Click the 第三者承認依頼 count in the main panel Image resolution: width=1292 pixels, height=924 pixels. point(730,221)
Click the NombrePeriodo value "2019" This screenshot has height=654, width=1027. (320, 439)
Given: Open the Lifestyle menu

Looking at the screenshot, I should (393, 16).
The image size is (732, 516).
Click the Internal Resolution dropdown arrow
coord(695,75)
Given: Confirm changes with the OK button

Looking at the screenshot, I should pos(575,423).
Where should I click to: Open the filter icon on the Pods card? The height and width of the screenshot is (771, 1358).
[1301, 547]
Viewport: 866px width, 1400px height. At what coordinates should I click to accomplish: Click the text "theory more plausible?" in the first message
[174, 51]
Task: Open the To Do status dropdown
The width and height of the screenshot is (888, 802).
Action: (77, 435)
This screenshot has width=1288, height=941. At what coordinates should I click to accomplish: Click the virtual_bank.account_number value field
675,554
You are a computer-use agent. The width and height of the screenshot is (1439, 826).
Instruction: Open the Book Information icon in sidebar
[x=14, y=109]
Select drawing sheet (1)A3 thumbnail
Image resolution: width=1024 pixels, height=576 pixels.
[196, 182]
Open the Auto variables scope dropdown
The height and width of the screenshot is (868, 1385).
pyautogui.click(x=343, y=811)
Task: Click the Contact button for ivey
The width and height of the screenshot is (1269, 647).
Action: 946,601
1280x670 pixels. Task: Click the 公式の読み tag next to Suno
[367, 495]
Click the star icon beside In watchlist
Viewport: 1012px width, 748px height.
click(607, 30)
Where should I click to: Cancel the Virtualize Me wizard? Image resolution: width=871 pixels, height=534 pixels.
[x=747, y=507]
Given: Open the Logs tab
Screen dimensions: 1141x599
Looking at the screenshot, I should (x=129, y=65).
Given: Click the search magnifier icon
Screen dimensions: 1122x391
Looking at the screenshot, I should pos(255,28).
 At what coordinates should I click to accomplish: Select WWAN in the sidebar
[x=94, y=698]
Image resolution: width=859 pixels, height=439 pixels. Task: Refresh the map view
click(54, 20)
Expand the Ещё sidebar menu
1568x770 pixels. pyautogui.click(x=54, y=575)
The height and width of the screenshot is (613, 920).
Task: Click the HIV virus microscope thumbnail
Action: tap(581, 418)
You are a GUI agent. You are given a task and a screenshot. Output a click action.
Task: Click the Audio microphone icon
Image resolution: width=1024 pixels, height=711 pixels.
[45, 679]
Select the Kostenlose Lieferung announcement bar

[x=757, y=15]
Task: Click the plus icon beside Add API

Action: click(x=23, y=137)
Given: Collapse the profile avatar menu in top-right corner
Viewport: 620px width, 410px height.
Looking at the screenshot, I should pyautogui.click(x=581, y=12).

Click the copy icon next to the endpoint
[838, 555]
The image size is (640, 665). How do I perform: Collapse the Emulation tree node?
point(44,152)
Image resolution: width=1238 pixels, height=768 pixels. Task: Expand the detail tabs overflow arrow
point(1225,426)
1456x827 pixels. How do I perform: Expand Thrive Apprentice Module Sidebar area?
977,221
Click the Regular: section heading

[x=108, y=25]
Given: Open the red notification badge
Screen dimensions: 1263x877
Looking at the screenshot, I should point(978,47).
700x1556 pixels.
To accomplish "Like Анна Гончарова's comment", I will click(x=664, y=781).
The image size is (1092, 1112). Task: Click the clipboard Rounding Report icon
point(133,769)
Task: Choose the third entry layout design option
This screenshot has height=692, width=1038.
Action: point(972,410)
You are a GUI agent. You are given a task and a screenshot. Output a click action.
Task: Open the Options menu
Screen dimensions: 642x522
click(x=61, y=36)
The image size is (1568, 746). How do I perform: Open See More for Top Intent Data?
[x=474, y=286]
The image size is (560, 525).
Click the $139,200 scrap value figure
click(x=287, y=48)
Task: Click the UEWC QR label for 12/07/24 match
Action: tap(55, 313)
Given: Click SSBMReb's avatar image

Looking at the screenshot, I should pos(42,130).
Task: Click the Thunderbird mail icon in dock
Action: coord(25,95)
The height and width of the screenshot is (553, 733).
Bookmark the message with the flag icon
--------------------------------------------------
Task to complete: Reproduce, exactly and without additions, the run of lines from the start of the listing above to the line bearing "Task: Open the To Do status dropdown", inclusive.

Response to this exercise:
Click the 第三者承認依頼 count in the main panel Image resolution: width=1292 pixels, height=924 pixels. point(730,221)
Click the NombrePeriodo value "2019" This screenshot has height=654, width=1027. (320, 439)
Given: Open the Lifestyle menu

Looking at the screenshot, I should (393, 16).
The image size is (732, 516).
Click the Internal Resolution dropdown arrow
coord(695,75)
Given: Confirm changes with the OK button

Looking at the screenshot, I should pos(575,423).
Where should I click to: Open the filter icon on the Pods card? The height and width of the screenshot is (771, 1358).
[1301, 547]
Viewport: 866px width, 1400px height. At what coordinates should I click to accomplish: Click the text "theory more plausible?" in the first message
[174, 51]
Task: Open the To Do status dropdown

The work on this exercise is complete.